2023年のスーパー耐久は、シリーズ第2戦となる富士24時間レースを迎えた。しかしそこには本来今季のワンメイクタイヤサプライヤーであるはずのハンコック以外にも、ブリヂストンがタイヤサービスを構えており、スタッフが忙しなく作業を行なっている。こういった特殊な状況を作り出す引き金となったのは、3月に韓国のハンコックタイヤ工場で発生した大規模火災だった。
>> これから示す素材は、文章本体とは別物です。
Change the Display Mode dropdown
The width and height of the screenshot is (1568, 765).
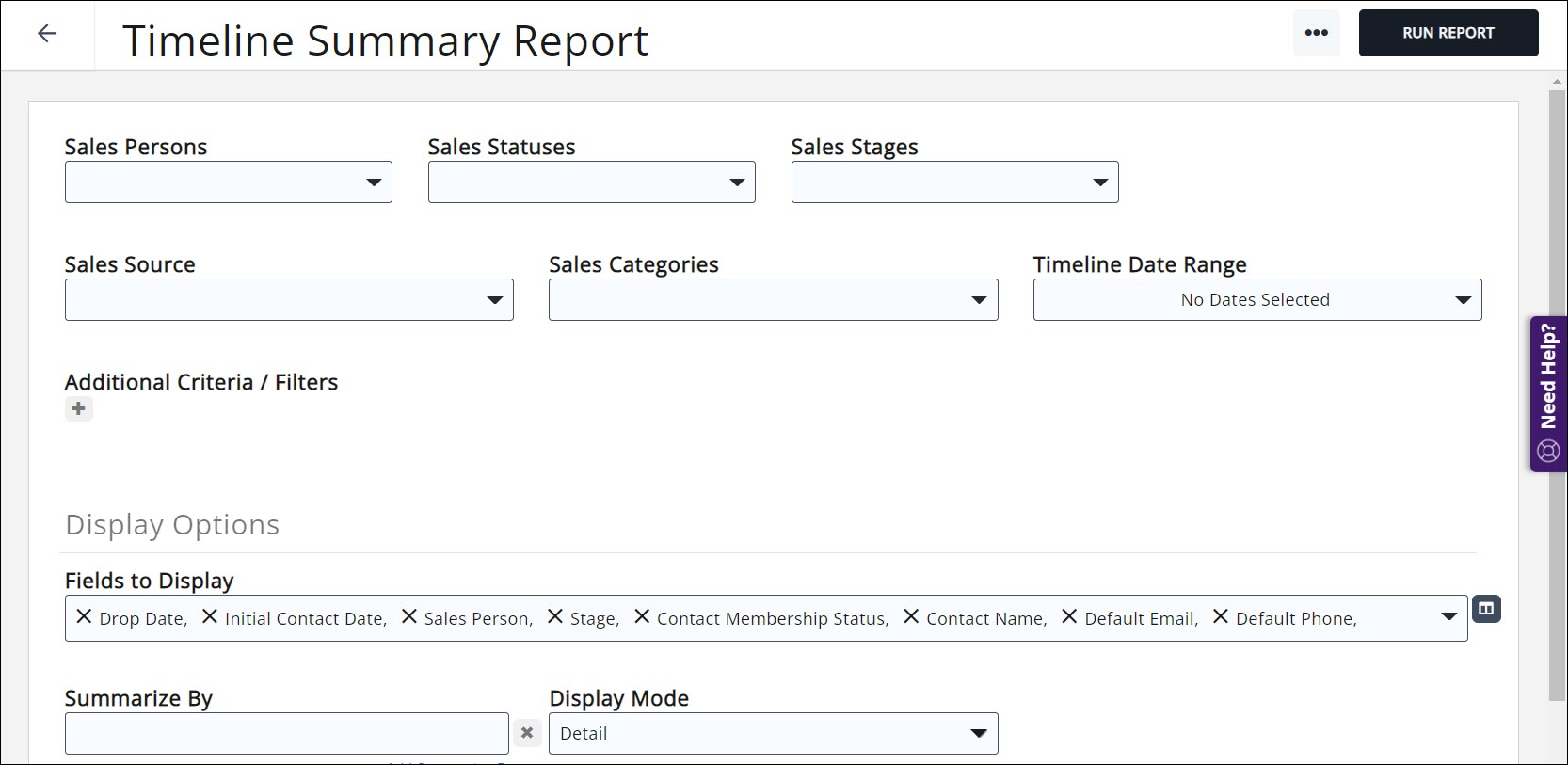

 この火災により、膨大な数のハンコックタイヤが焼失したと言われている。しかも今季からスーパー耐久用タイヤのスペックが変更されたことにより在庫も少なく、通常のタイヤ供給を再開するにも最低でも1年半以上かかる見込み……スーパー耐久はシリーズ中止の危機に瀕していた。

 そこで救世主となったのが、2024年シーズンからのサプライヤーに内定していたブリヂストン。今季第2戦の富士24時間からは彼らがハンコックに代わってドライタイヤを供給することになり、第3戦SUGOからは正式にサプライヤーとなることが決まった。スーパー耐久機構(STO)はこれにより2023年シーズンが開催される運びとなったことを“奇跡的”と表現している。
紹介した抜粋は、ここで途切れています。